5 septembre. — Je n’avais pas vu de vrais bois depuis un an, et il y en aura bientôt dix-huit que je n’ai visité ceux-ci. À la descente du chemin de fer, quand, les oreilles encore toutes résonnantes des mille bruits parisiens, je me suis trouvé en pleine solitude sylvestre, j’ai ressenti une brusque commotion, et le vieux forestier qui sommeillait en moi s’est soudain réveillé.

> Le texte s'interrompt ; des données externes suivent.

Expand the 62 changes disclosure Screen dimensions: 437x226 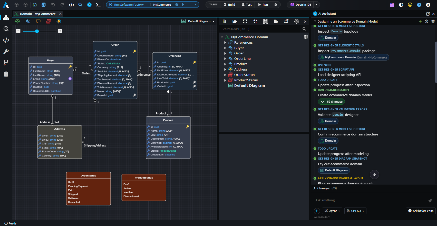pos(331,102)
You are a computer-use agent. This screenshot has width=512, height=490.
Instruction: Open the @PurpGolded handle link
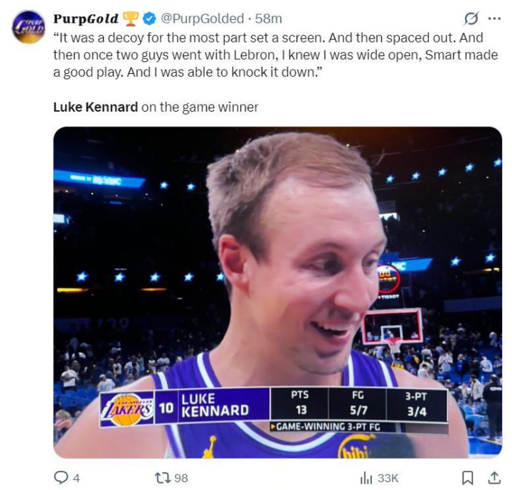[201, 18]
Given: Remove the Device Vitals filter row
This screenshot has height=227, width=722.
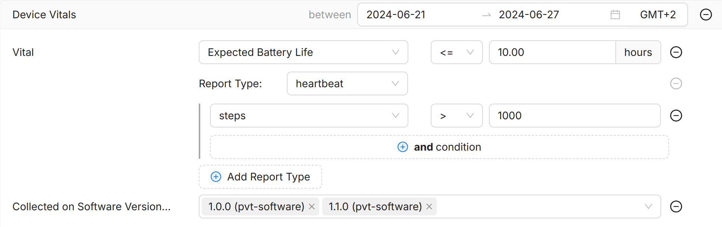Looking at the screenshot, I should coord(706,15).
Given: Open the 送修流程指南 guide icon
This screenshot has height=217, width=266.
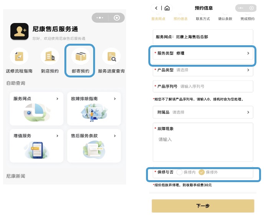Looking at the screenshot, I should click(x=19, y=57).

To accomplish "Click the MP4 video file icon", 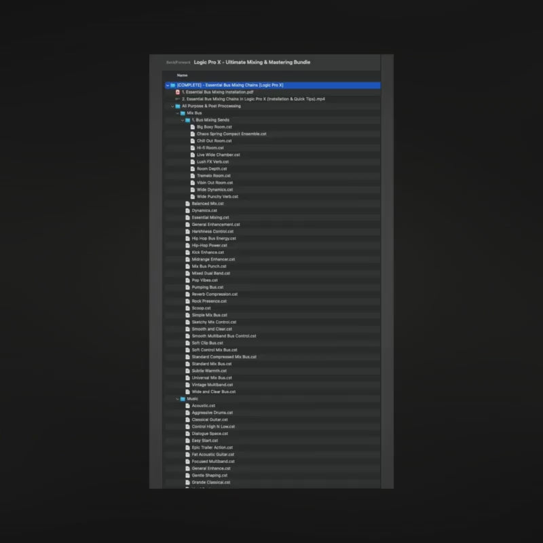I will 178,99.
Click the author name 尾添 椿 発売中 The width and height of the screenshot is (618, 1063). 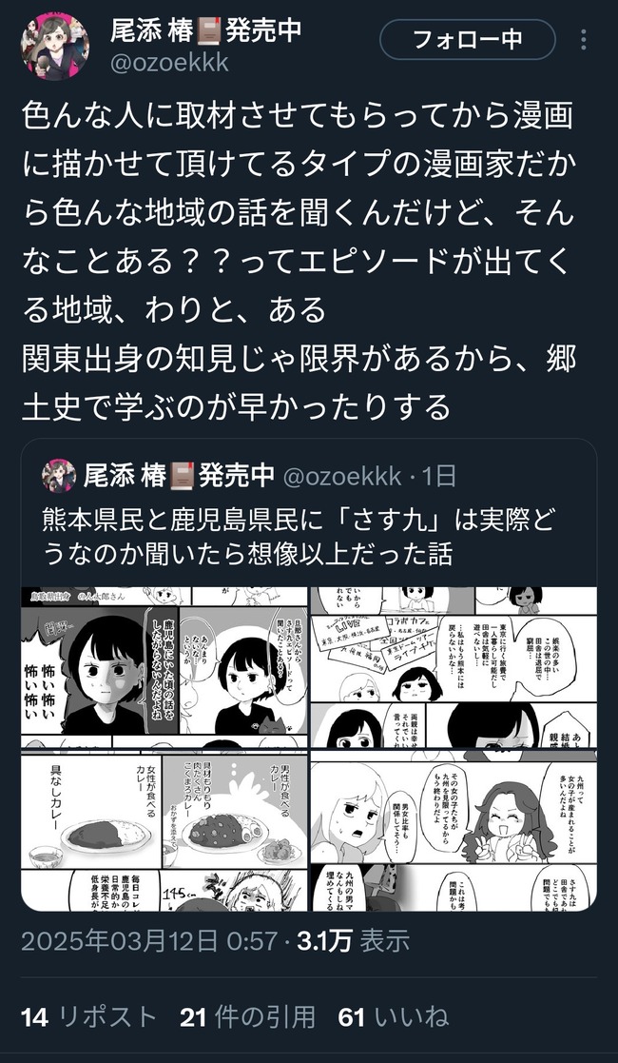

On redevient sauvage à l’odeur des forêts,
a dit un poète contemporain[1]. Cette maxime paraîtra peut-être
contestable à ceux dont le courant tumultueux des grandes villes a
bercé l’enfance et agité la jeunesse, mais elle est rigoureusement
vraie pour quiconque a été élevé au milieu des forêts. Ce qui nous
prend et nous charme, nous autres boisiers, ce n’est pas seulement
l’originale beauté de ces nappes de verdure ondulant de colline en
colline ; ce n’est pas la fière tournure des chênes centenaires, ni la
limpidité des eaux ruisselantes, ni le calme des futaies profondes ;
non, c’est par-dessus tout la volupté des sensations d’autrefois, ressaisies tout à coup et goûtées à nouveau. L’odeur sauvage, particulière aux bois, la trouvaille d’un bouquet d’alizés pendant encore à
la branche, ou d’une fleur perdue de vue depuis des années, le son
de certains bruits jadis familiers : la rumeur d’une cognée dans les
coupes lointaines ou les clochettes d’un troupeau vaguant dans une
clairière, — toutes ces choses agissent comme des charmes pour évoquer les esprits élémentaires qui dorment au fond de l’homme cultivé. Alors l’habit de théâtre que nous revêtons pour jouer notre rôle
- ↑ Sully Prudhomme, Stances et Poèmes.